§ Objectif
Poursuivez le texte sur la cession supposée d'Agalega à l'Inde, à la suite de sa dernière phrase.

§ Extrait du document
*-*-*

Les semi-intellectuels ont encore frappé. Cette fois-ci, c’est la sous-espèce indienne qui est à l’origine d’une poussée d’urticaire au gouvernement. Times of India (TOI) a annoncé cette semaine que Maurice négocie la cession de l’archipel d’ Agalega au gouvernement indien. Arvin Boolell puis le Premier ministre n’ont pas tardé à se fendre de deux démentis rageurs. Mais le mal est fait. Le doute s’installe. Insidieusement.
TOI a fait amende honorable en relayant le démenti du ministre des Affaires étrangères à l’effet que la cession d’Agalega n’a jamais été discutée dans le cadre des derniers pourparlers sur la renégociation du traité de non-double imposition entre les deux pays. Mais le plus grand quotidien indien n’a pas manqué de remarquer que les réponses de Boolell sur le sujet étaient équivoques tout en précisant que le journal « had knowledge about an earlier proposal about the Agalega Islands ». Il semble que ce « knowledge » soit partagé par plusieurs autres titres de presse indiens. Depuis 2006, TOI, The Hindu et Indian Express ont plus d’une fois évoqué un deal sur Agalega. Face à cela, la réaction locale a toujours été constante. Pendant que Boolell se disait « not aware », Navin Ramgoolam, moins calme, dénonçait « les viles attaques ainsi que la campagne insidieuse » sur « les raisons pour lesquelles [l’Inde] apporte son soutien à Maurice ».

*-*-*

§ Lignes de données
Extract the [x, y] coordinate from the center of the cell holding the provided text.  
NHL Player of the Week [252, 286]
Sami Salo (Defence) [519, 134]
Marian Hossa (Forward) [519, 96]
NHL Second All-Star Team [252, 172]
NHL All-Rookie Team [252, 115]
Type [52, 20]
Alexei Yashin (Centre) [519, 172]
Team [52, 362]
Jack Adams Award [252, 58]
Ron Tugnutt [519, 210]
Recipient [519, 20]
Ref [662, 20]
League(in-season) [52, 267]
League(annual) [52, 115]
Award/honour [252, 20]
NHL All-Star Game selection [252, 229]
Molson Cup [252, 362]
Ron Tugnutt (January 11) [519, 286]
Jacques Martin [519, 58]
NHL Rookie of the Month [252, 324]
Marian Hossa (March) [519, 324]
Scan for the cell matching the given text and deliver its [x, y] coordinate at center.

*-*-*

§ Réponse proposée
L’agitation locale, dès que l’on évoque Agalega, contraste toutefois singulièrement avec la posture très stoïque de la diplomatie indienne sur la question. Ainsi, jamais jusqu’ici Manmohan Singh ou son ministre des Affaires étrangères, Somanahalli Mallaiah Krishna, n’ont jugé utile de confirmer ou d’infirmer clairement l’existence de telles négociations. C’est à croire que le gouvernement de la Grande péninsule prend un malin plaisir à laisser planer le doute. Avec l’aimable collaboration d’une presse indienne éminemment « patriotique » sur ce sujet.
On se prend donc à se demander si les Indiens ne jouent pas une partie de poker menteur. Dont le but serait de maintenir les Etats-Unis et la Chine sur leurs gardes face à une présence militaire indienne accrue dans l’océan Indien. Ou alors, si le grand frère n’est pas tout simplement en train d’attendre que les négociations aboutissent. En couvrant, entre-temps, celles-ci d’un voile de « plausible deniability » commode pour les deux Etats.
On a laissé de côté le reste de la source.